- [TRY IT] Copy the records below exactly, but leave out any picture they contain.

- [Dataset entries]
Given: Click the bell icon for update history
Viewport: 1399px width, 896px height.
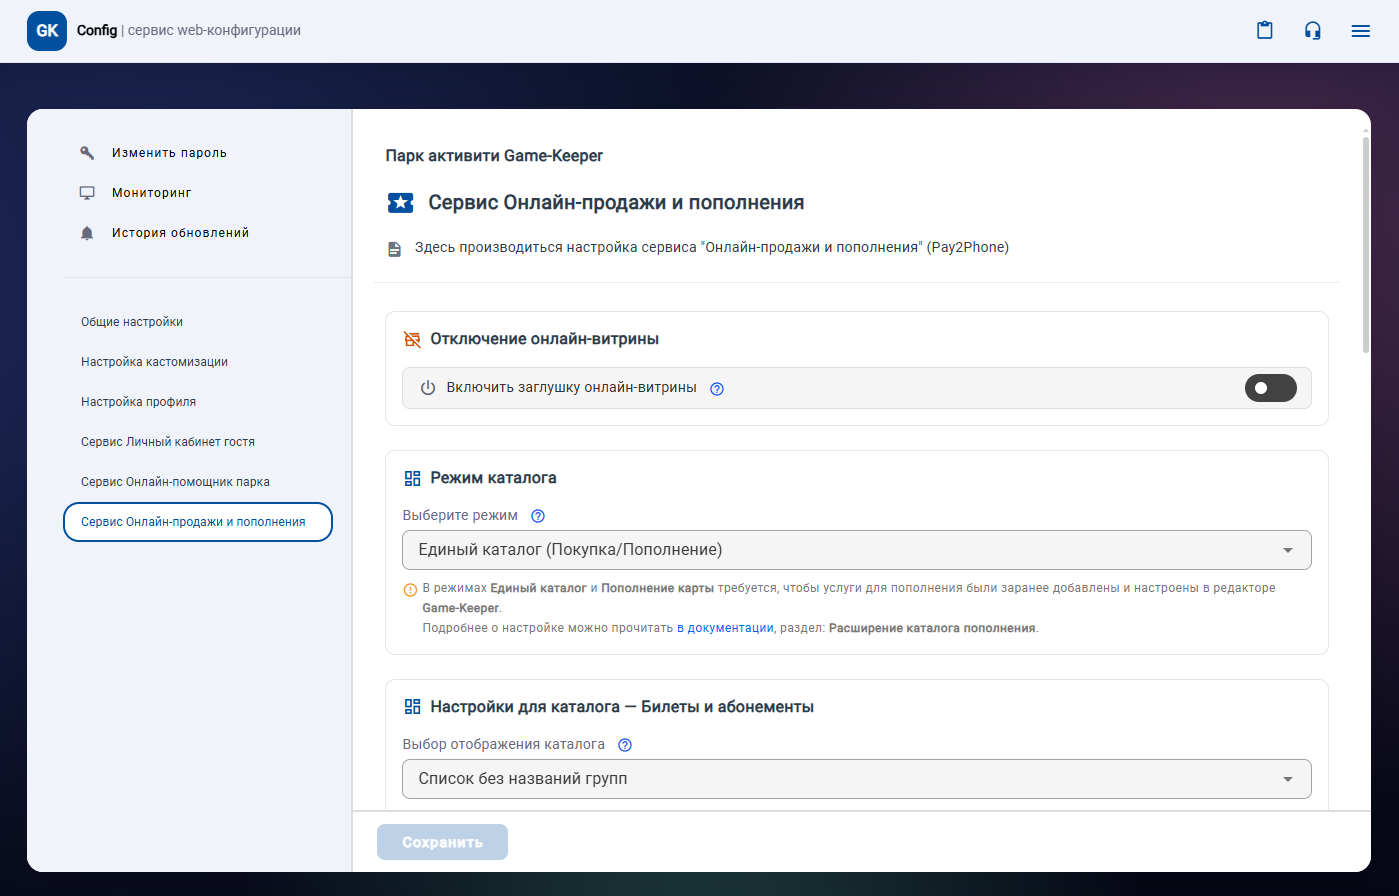Looking at the screenshot, I should (87, 233).
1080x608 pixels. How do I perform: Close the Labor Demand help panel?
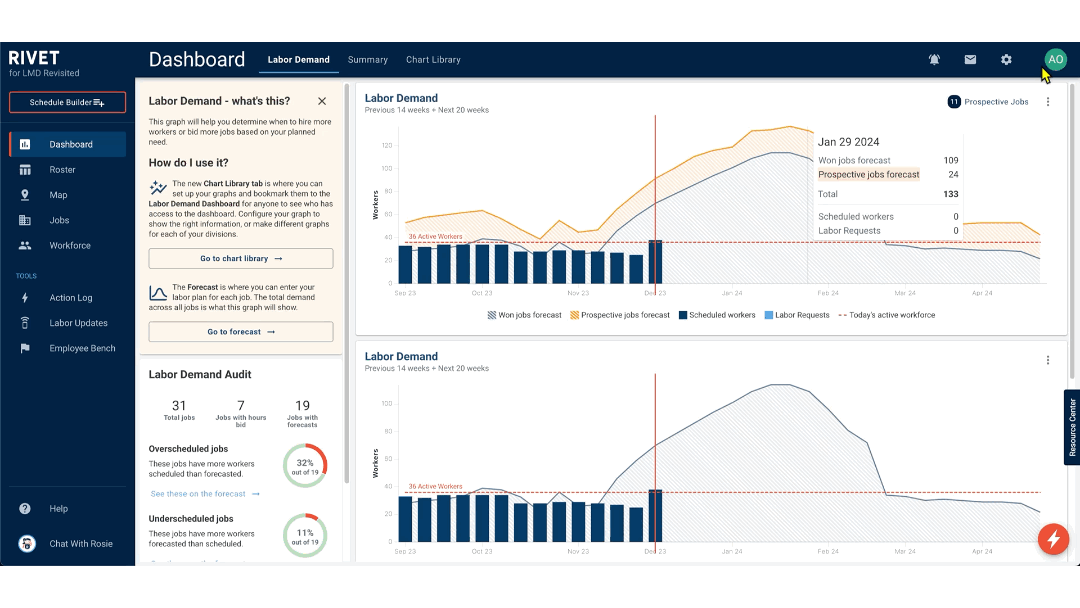click(322, 101)
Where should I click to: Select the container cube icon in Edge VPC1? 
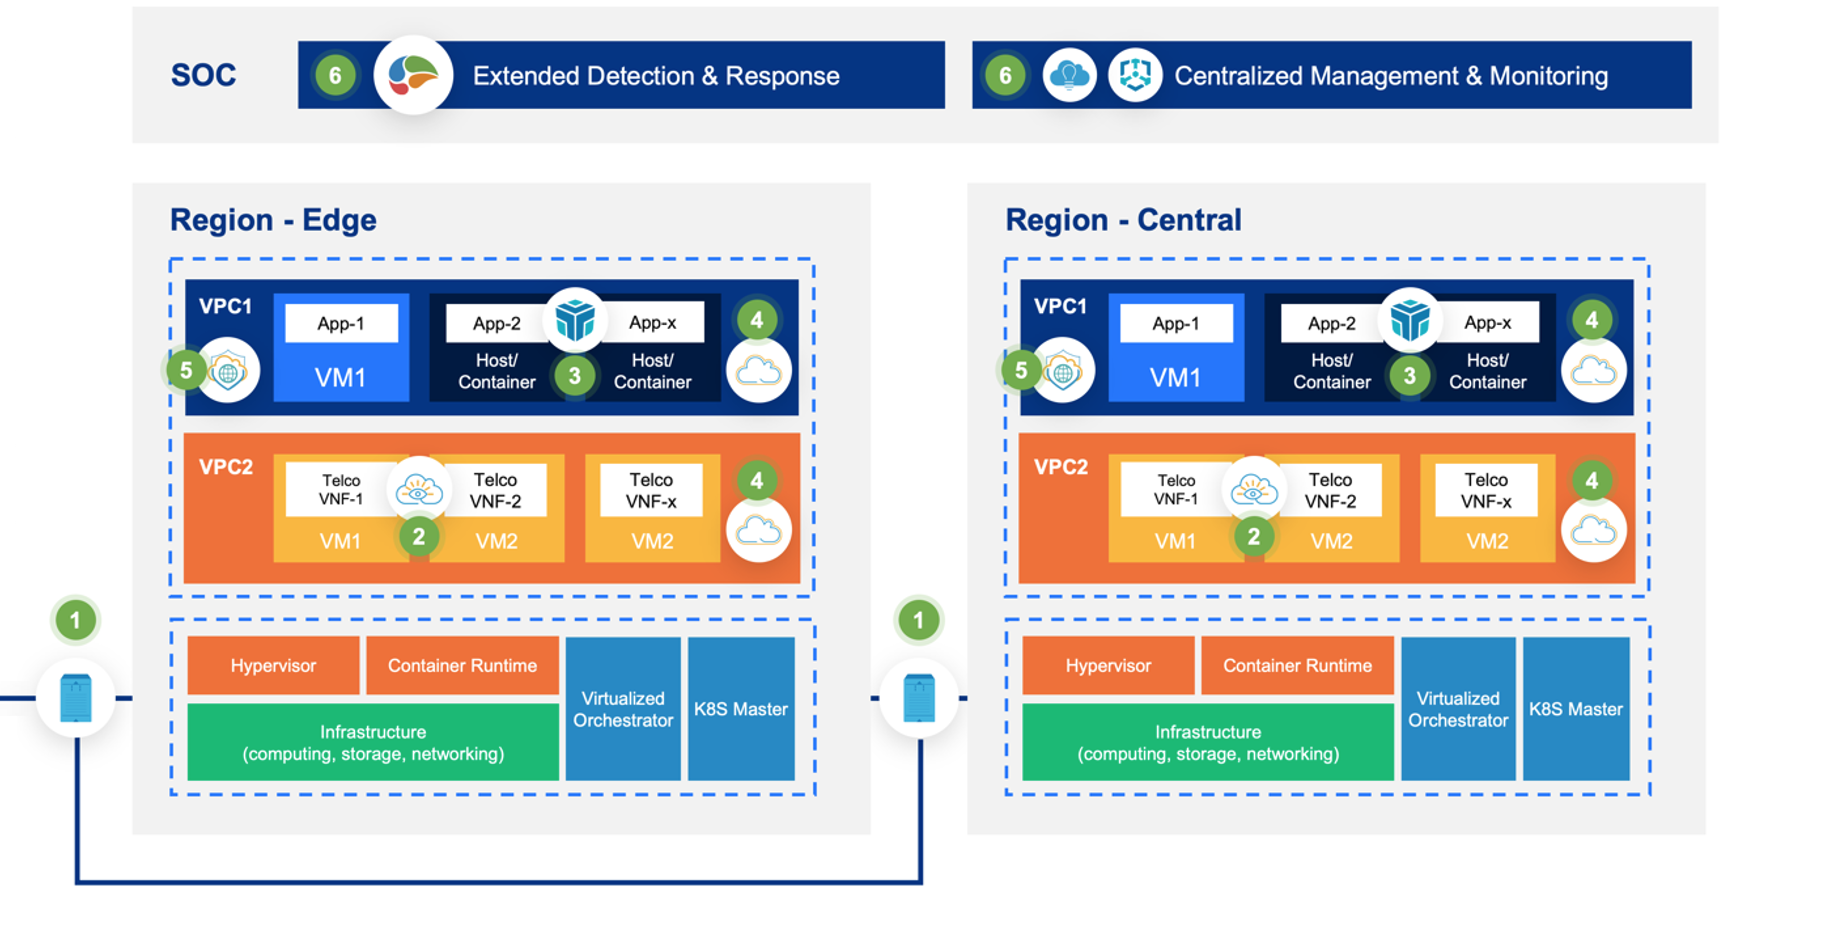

- [EXERCISE RESPONSE]
Given: Click the bell icon for update history
Viewport: 1399px width, 896px height.
Looking at the screenshot, I should (87, 233).
1080x608 pixels. How do I perform: Close the Labor Demand help panel?
click(322, 101)
Where should I click to: Select the container cube icon in Edge VPC1? 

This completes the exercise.